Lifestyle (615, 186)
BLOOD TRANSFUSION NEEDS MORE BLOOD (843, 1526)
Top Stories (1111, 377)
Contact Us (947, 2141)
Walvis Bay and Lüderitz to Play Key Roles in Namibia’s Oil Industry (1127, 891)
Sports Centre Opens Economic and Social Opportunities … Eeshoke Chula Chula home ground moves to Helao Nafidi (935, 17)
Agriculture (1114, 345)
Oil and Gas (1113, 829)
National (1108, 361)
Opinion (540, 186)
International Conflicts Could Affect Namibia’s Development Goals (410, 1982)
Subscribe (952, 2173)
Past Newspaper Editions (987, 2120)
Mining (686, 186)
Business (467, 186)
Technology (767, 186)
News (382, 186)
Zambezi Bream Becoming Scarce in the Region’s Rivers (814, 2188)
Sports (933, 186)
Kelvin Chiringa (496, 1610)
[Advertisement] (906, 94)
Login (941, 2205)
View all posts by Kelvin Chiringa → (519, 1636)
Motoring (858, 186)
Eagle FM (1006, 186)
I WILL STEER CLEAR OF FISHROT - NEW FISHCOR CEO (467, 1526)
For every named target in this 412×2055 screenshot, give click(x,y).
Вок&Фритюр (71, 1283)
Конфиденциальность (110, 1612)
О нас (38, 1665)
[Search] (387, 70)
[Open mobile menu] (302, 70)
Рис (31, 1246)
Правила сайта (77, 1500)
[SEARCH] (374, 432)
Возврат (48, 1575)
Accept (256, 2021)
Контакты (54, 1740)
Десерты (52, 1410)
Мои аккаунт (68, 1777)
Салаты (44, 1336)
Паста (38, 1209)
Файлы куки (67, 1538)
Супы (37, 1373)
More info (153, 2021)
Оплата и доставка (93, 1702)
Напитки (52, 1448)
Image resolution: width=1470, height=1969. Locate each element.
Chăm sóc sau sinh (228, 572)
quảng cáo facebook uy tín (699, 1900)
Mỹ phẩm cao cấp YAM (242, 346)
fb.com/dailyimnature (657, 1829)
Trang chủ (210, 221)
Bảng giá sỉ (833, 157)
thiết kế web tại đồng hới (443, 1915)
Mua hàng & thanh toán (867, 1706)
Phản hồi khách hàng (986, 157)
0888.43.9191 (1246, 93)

------------------------------------------------------------

_WHAT YOU ARE ASKED TO DO_
Look for the word "Kelvin". Copy out every line of the data that has it.

_TASK RESULT_
Kelvin Chiringa (496, 1610)
View all posts by Kelvin Chiringa → (519, 1636)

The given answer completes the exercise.